Lo escuchaba perplejo: ¿quién era el sabio que se esforzaba por enseñar a sus discípulos a cumplir voluntariamente lo que la ley impone? ¿Que les enseñaba a decir "Sí" a la necesidad, a transformar lo inevitable en expresión de libre voluntad? Ahí está, sin duda, la única senda hacia la liberación. Triste senda; pero no hay otra. En caso contrario ¿la rebelión? ¿El arrogante impulso quijotesco que lleva al hombre a luchar contra la Necesidad, para someter la ley exterior al dominio de la ley interior de su alma, para negar todo lo que es, y crear de acuerdo con las leyes de su corazón, que se oponen a las leyes inhumanas de la naturaleza, un mundo nuevo, más puro, más moral, mejor?

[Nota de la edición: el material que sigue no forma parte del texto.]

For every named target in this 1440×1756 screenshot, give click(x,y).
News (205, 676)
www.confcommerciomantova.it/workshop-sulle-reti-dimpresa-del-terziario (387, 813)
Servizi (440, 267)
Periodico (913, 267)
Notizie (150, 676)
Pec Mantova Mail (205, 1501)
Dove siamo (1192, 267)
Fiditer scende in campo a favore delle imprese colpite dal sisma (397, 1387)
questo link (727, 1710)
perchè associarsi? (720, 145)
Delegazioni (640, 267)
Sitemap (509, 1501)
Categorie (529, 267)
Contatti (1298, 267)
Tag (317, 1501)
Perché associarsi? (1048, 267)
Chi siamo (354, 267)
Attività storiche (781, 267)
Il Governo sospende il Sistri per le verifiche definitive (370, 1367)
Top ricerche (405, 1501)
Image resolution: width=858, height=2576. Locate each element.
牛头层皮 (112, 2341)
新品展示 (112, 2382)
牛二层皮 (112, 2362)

Zorba me miró, comprendió que no me quedaba cosa que decirle, alzó con cuidado la jaula para no despertar al loro, la colocó cerca de su cabeza y se tendió a lo largo.
—Buenas noches, patrón. Ya es suficiente.

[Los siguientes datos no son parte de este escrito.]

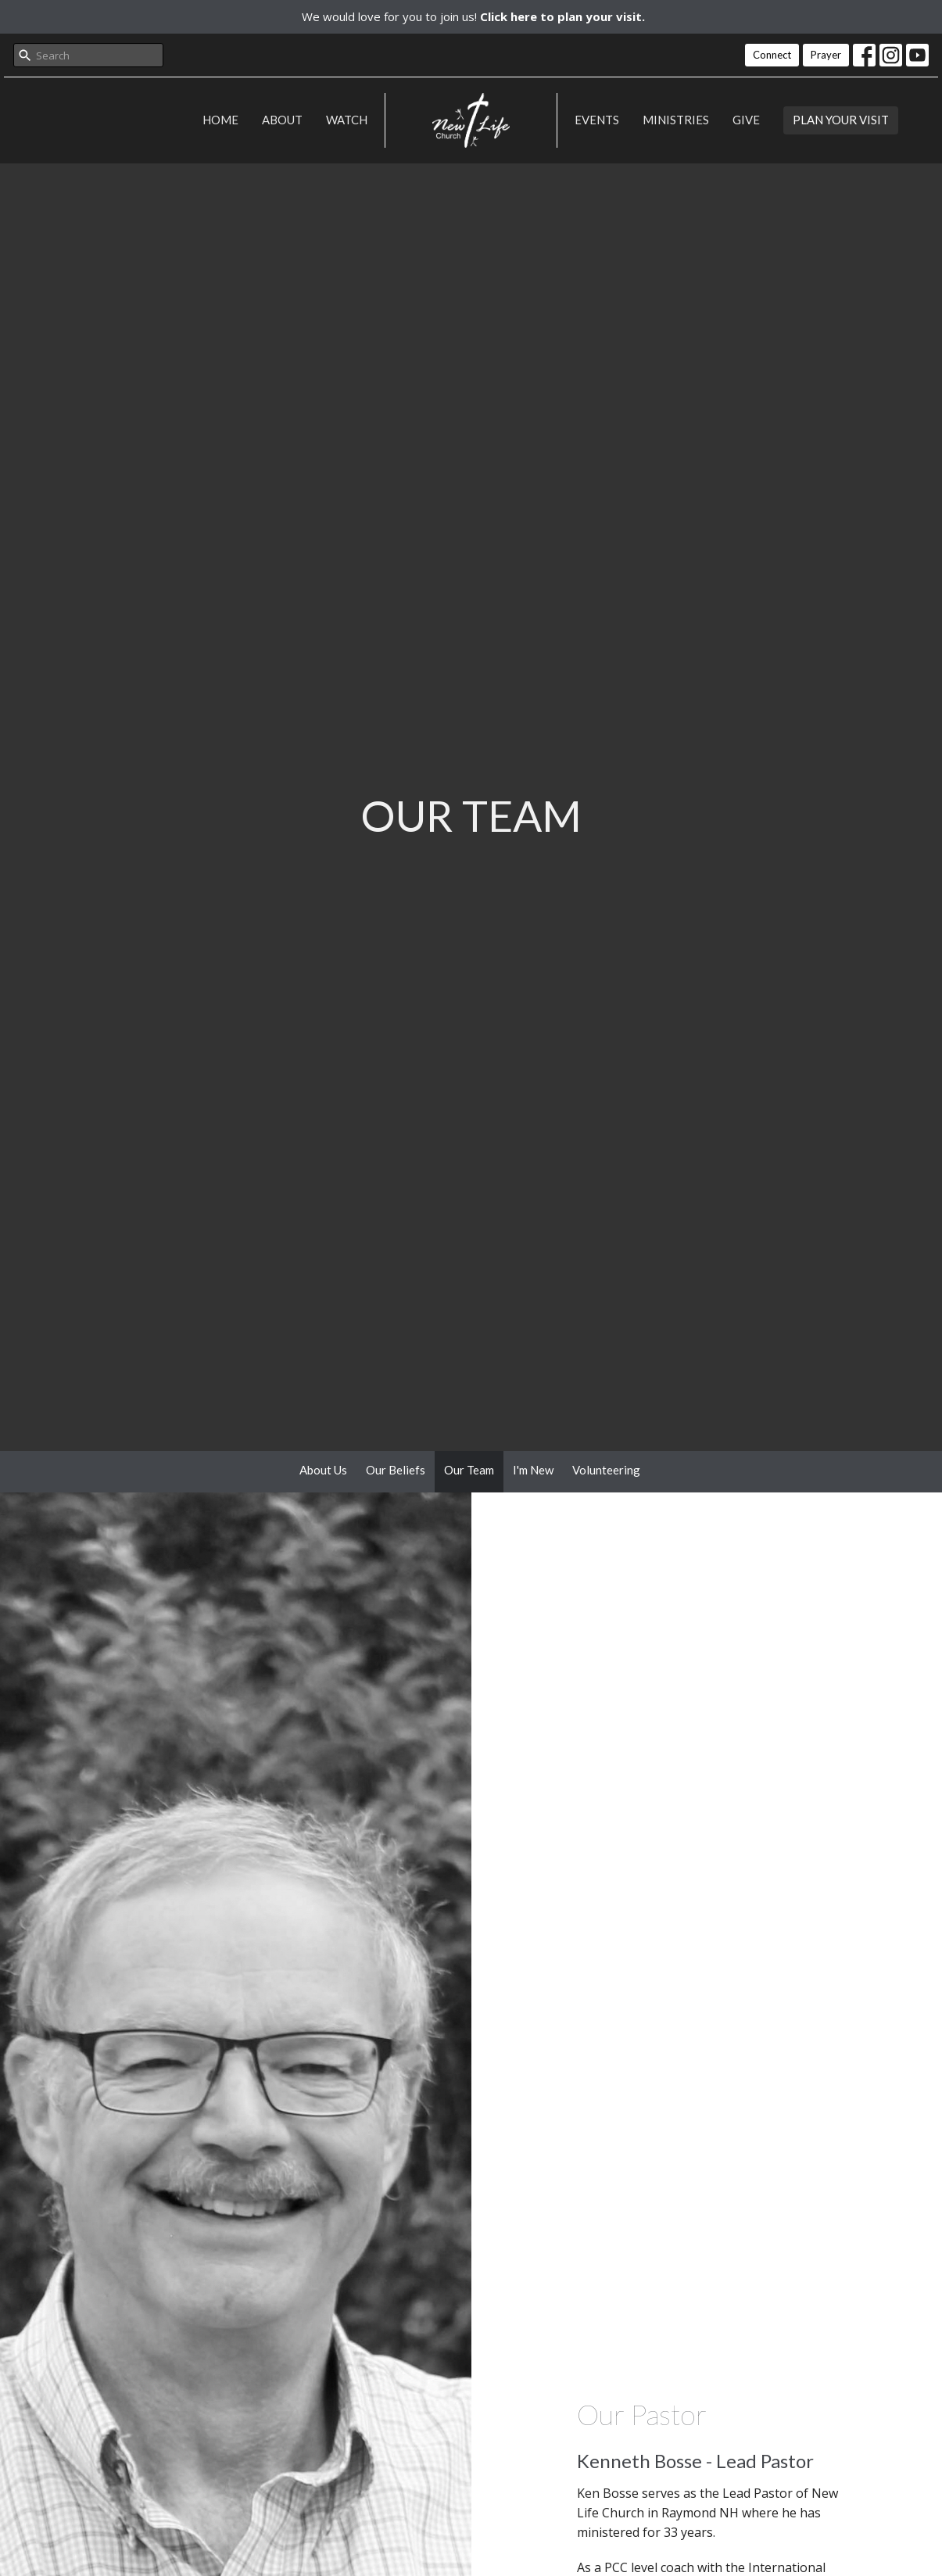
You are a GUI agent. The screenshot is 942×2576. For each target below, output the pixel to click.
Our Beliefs (395, 1470)
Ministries (676, 120)
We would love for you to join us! (473, 16)
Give (746, 120)
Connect (772, 54)
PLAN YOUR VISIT (841, 120)
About (282, 120)
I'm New (533, 1470)
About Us (323, 1470)
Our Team (469, 1470)
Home (220, 120)
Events (597, 120)
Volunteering (606, 1470)
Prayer (826, 54)
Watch (346, 120)
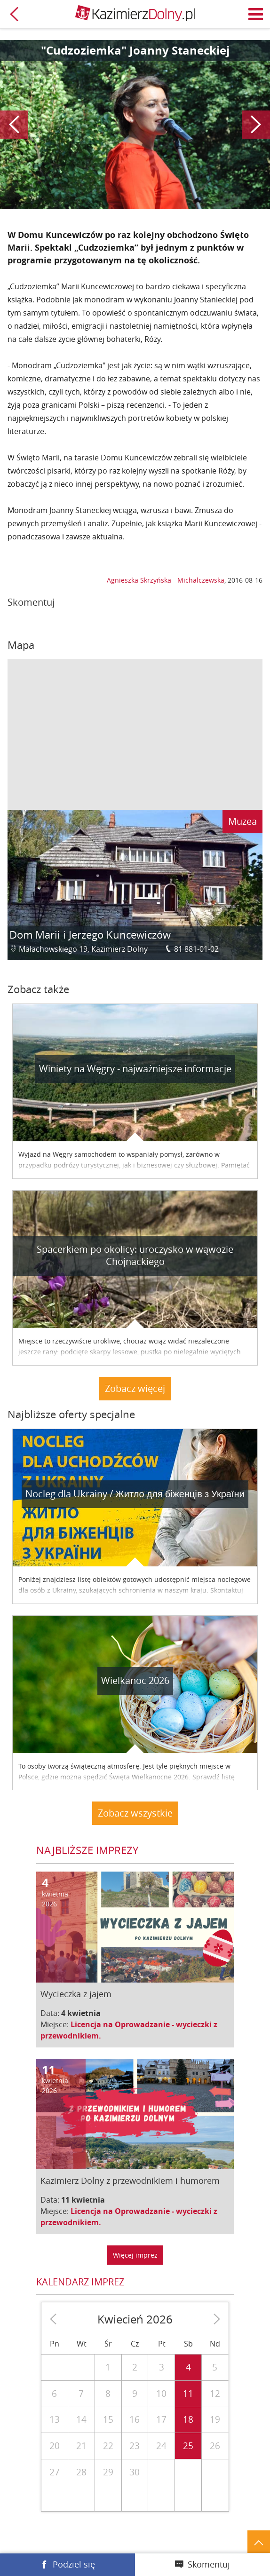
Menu (256, 14)
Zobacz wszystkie (135, 1813)
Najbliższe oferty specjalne (71, 1414)
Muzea (242, 821)
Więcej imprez (135, 2255)
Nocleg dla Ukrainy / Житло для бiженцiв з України (134, 1493)
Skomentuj (209, 2564)
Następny (256, 125)
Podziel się (74, 2564)
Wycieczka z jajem (75, 1993)
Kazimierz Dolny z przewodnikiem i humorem (130, 2180)
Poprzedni (14, 125)
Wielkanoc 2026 (135, 1680)
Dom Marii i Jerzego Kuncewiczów (90, 934)
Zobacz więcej (135, 1388)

Soplaba fuerte el viento del sur, venido de allá lejos, del África ardorosa. Venía a madurar las legumbres, los frutos, y los pechos de Creta. Lo sentía en la frente, en los labios, en el cuello, y lo mismo que una fruta el corazón crujía y se hinchaba.
No podía, ni quería dormir. No pensaba en nada. Sólo percibía que en la cálida noche, alguna cosa, alguien, maduraba en mí. Veía claramente el prodigioso espectáculo: el del cambio que en mí se producía. Lo que ocurre de ordinario en lo más oculto de las entrañas, veíalo yo ahora manifiestamente, a la luz, ante mis ojos. Agazapado a la orilla del mar, contemplaba el milagro.

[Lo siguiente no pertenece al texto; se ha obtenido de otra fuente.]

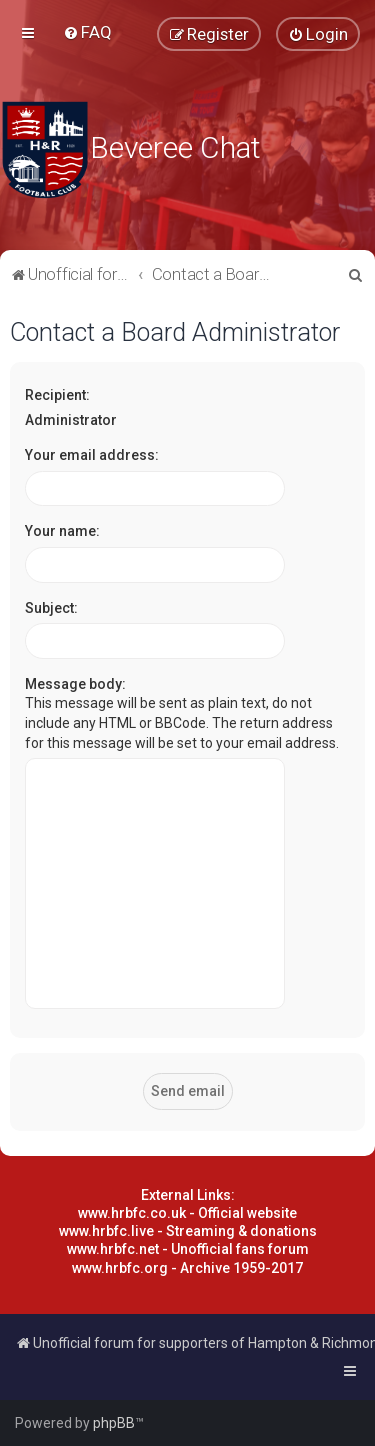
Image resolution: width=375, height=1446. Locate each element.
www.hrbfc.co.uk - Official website (187, 1213)
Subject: (51, 608)
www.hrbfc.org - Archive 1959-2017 (187, 1268)
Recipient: (57, 395)
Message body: (75, 684)
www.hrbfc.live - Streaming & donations (188, 1231)
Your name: (62, 531)
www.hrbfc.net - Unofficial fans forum (188, 1249)
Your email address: (92, 455)
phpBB (114, 1423)
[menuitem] (87, 32)
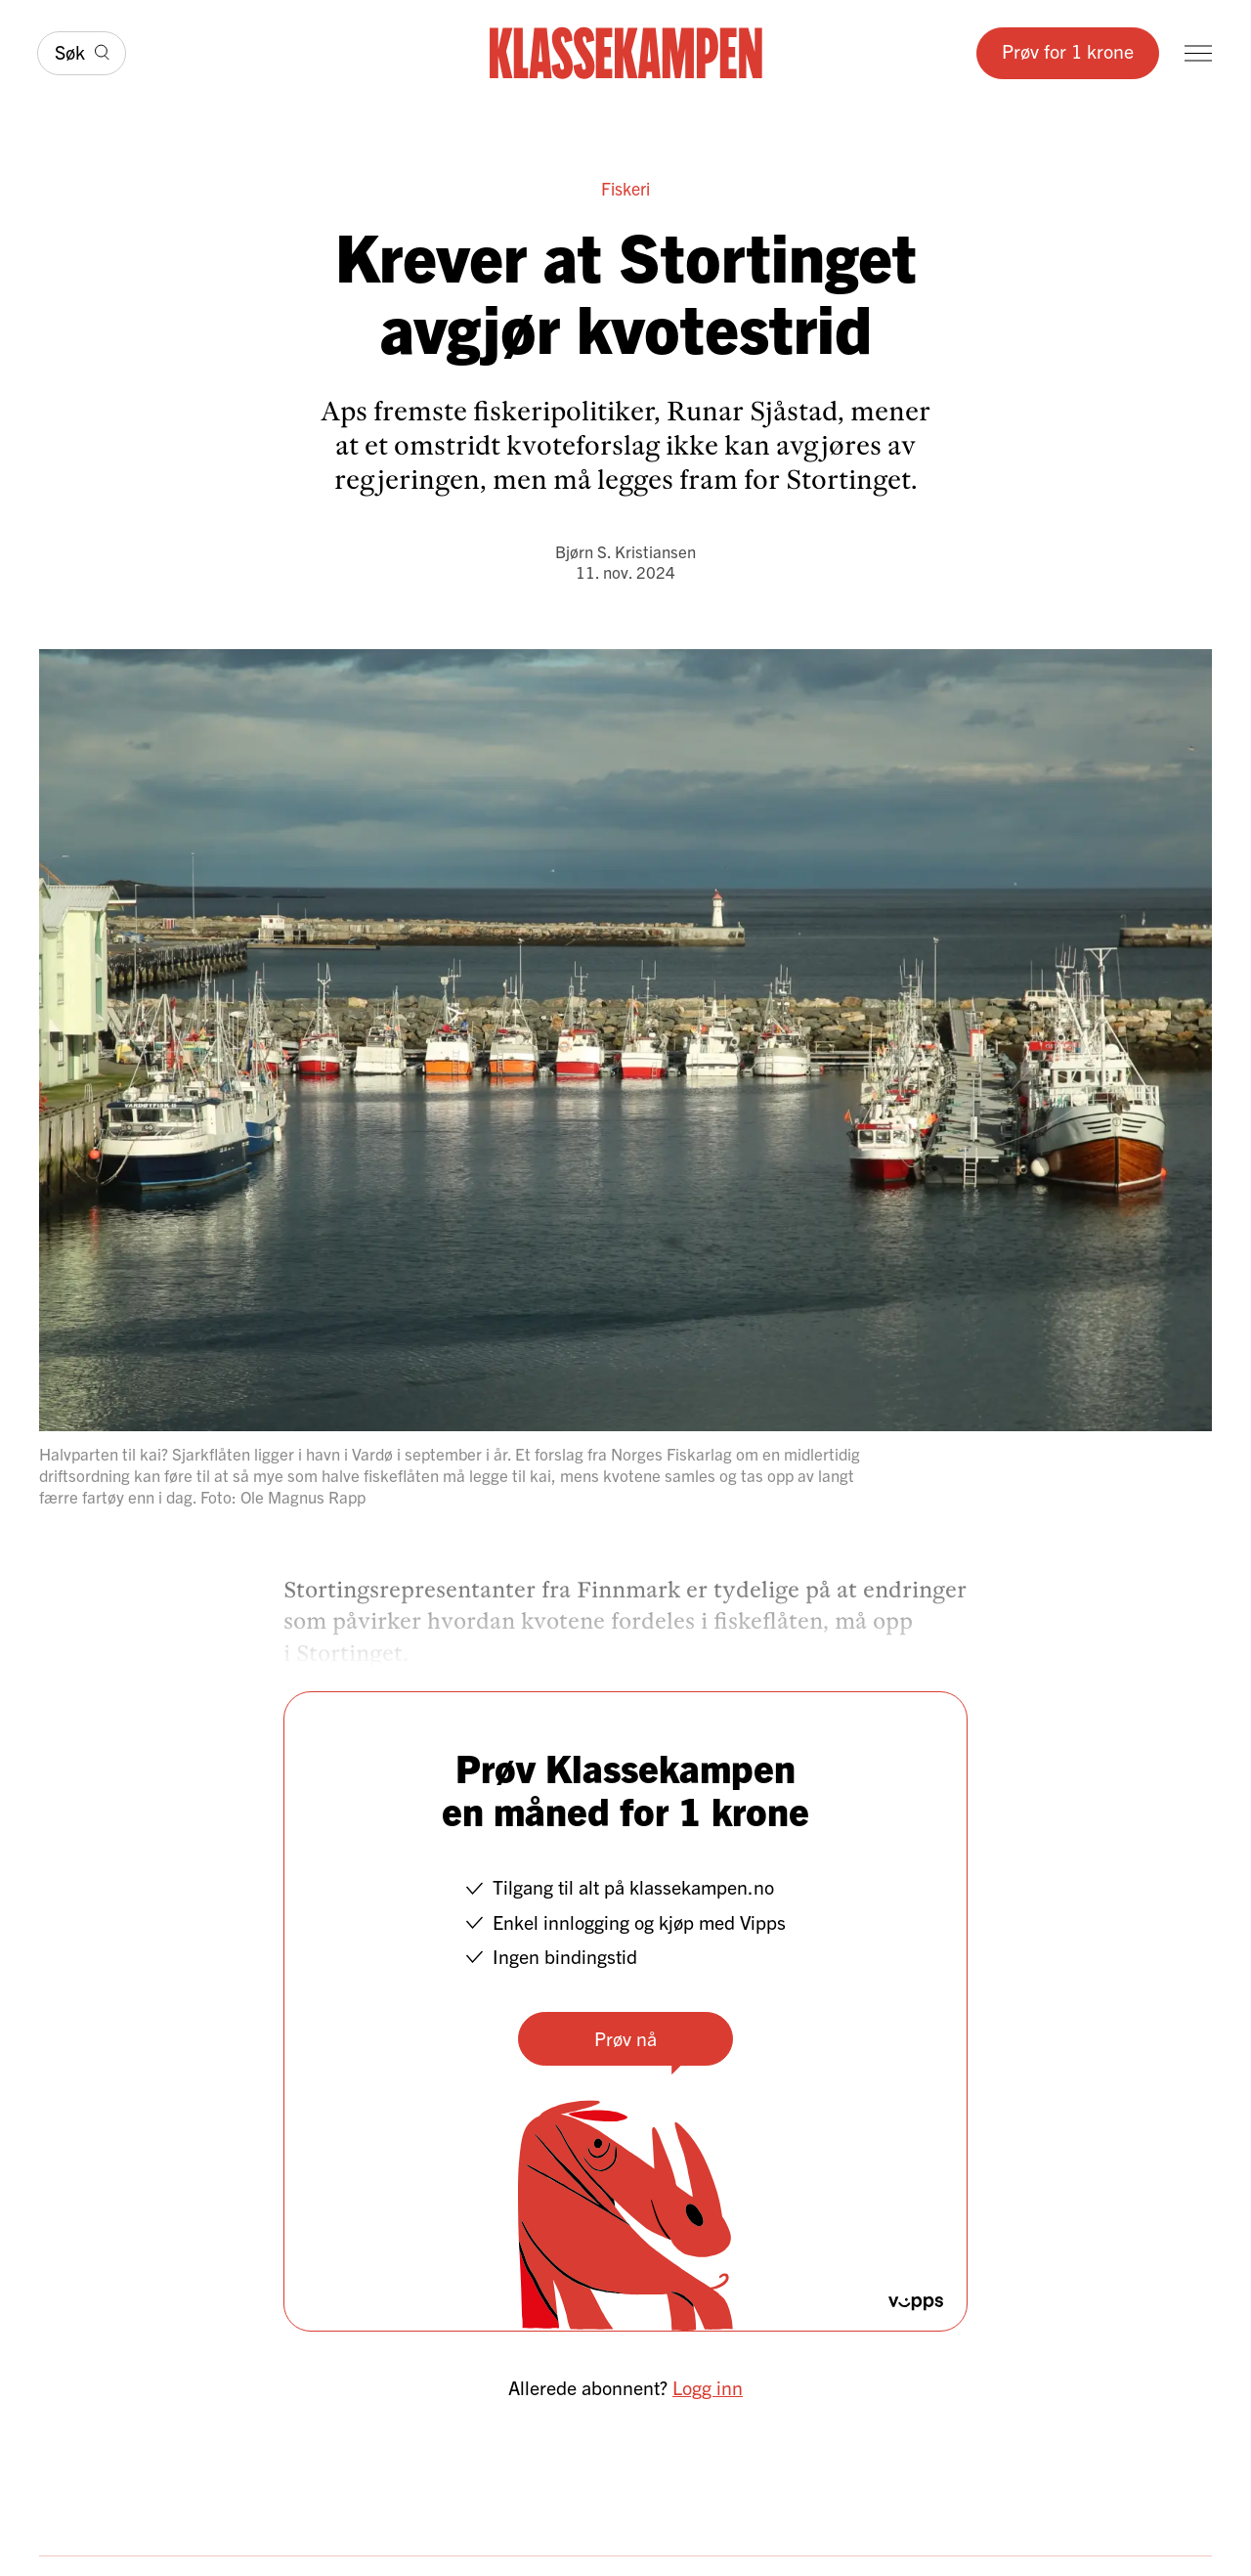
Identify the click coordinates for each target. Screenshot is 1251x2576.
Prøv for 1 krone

Las estrellas fueron perdiendo brillo, el cielo se aclaró y sobre el fondo luminoso, como delicado dibujo a pluma, aparecieron las montañas, los árboles, las gaviotas.
Nacía el día.
Varios días pasaron. Las mieses maduraron e inclinaban las espigas grávidas de granos. Bajo los olivos, las cigarras aserraban el aire; insectos luminosos zumbaban, en los rayos de ardiente luz. Nubes de vapor alzábanse de la superficie del mar.
Zorba, callado, salía al alba para la montaña. La instalación del cable aéreo pronto quedaría terminada. Los pilares puestos en sus sitios, tendido el cable, colgadas las poleas, Zorba regresaba al caer la noche, rendido de fatiga. Encendía la lumbre, guisaba, comíamos. Tratábamos de no despertar a nuestros terribles demonios interiores, amor, muerte, temor. Evitábamos en nuestras charlas mencionar a la viuda, a doña Hortensia o a Dios. Las más de las veces, en silencio, contemplábamos a lo lejos el mar.
Frente a la inusitada mudez de Zorba, las eternas y vanas voces interiores hablaban en mí. De nuevo acongojábase el pecho. ¿Qué es este mundo?, me interrogaba. ¿Cuál es su objeto y hasta qué punto nuestras vidas efímeras contribuyen a alcanzarlo? ¿Es la misión del hombre transformar la materia en alegría, como afirma Zorba; en espíritu, como sostienen otros, lo que viene a significar lo mismo en distinto plano? ¿Pero por qué? ¿Con qué fin? Y cuando el cuerpo vuelve a ser polvo ¿queda algo de lo que habíamos llamado alma? ¿O nada queda y aquella inextinguible sed nuestra de inmortalidad no se origina en que seamos inmortales, sino en que durante el breve instante en que alentamos sólo estuvimos al servicio de algo ignoto que es inmortal?